Richards once admitted that he had to stop working in the highly detailed Pre-Raphaelite style because the work took too long to complete and prevented him from a making a living. The Pre-Raphealite works of the 1850s and 1860s, therefore, are extremely rare and demonstrate Richards’s extraordinary technical skill. This finished full-sheet drawing is probably a depiction of the Wissahickon Creek, just outside Richards’s native Philadelphia. The subject matter, size, condition, and gorgeous period Sully frame make it collector’s treasure. It is as fine as we have seen for one of Richard’s Pre-Raphaelite drawings.

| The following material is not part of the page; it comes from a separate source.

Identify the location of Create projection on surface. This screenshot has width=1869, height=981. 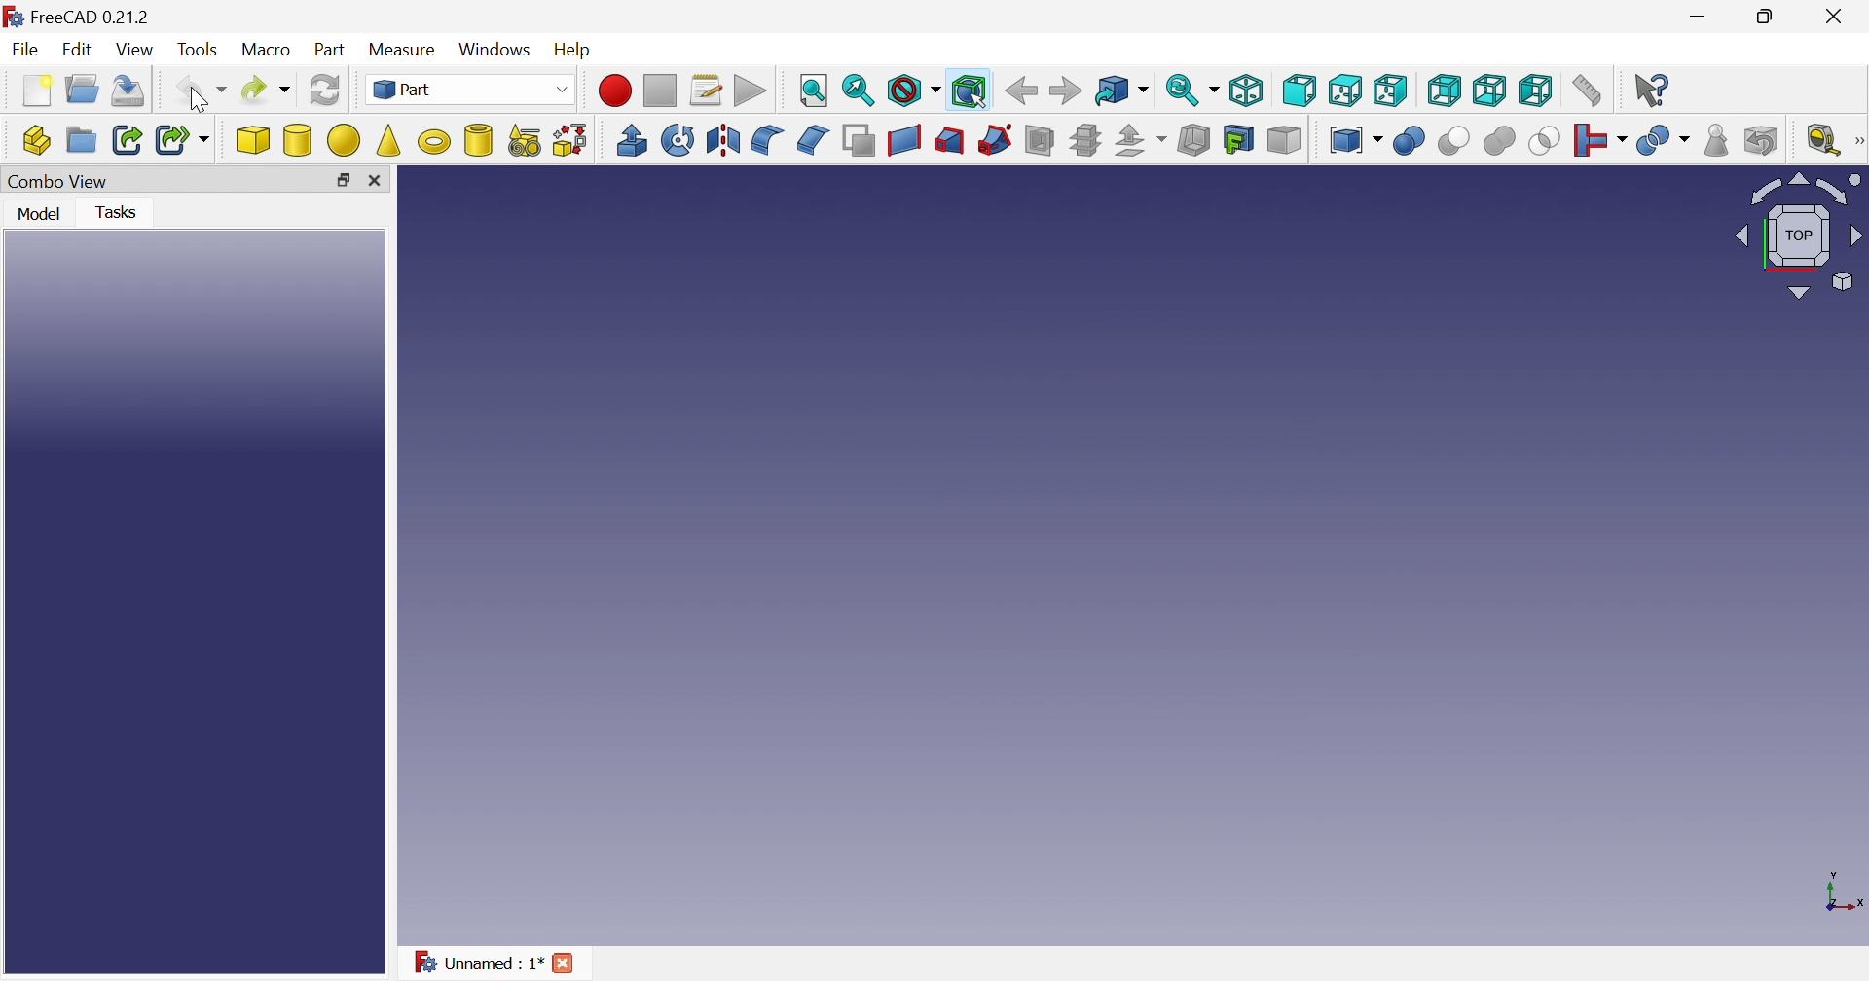
(1239, 140).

1833: Born in Philadelphia; 1846-47: Attended Central High School for Boys, but had to leave to go to work; 1850: Studied art with Paul Weber. Probably worked at Archer, Warner and Miskey; 1851: Took first sketching trip on the Brandywine River; 1852: Exhibited for the first time at the Pennsylvania Academy of the Fine Arts (PAFA); 1855: Took sketching trip up the Hudson River to the Adirondacks; 1856-57: Traveled to Europe, where he visited France, Switzerland, and Italy; 1859: Began taking summer sketching trips to Atlantic City, New Jersey, the Adirondacks, and New England; 1863: Becomes a member of the Association for the Advancement of Truth in Art, a group of artists very much influenced by the aesthetic theory of John Ruskin; 1875: Purchased home in Newport, Rhode Island, where he resided in the summer. Lived in Germantown section of Philadelphia during the winter; 1876: Awarded bronze medal at Centennial Exposition in Philadelphia; 1878: Traveled to England. Visited Cornwall; 1882: Spent first summer at Grey Cliff; 1889: Awarded bronze medal at Paris Exposition; 1891-1905: Traveled to Europe almost annually. Resided in Newport full time; 1905: Awarded PAFA’s gold medal of honor. Died.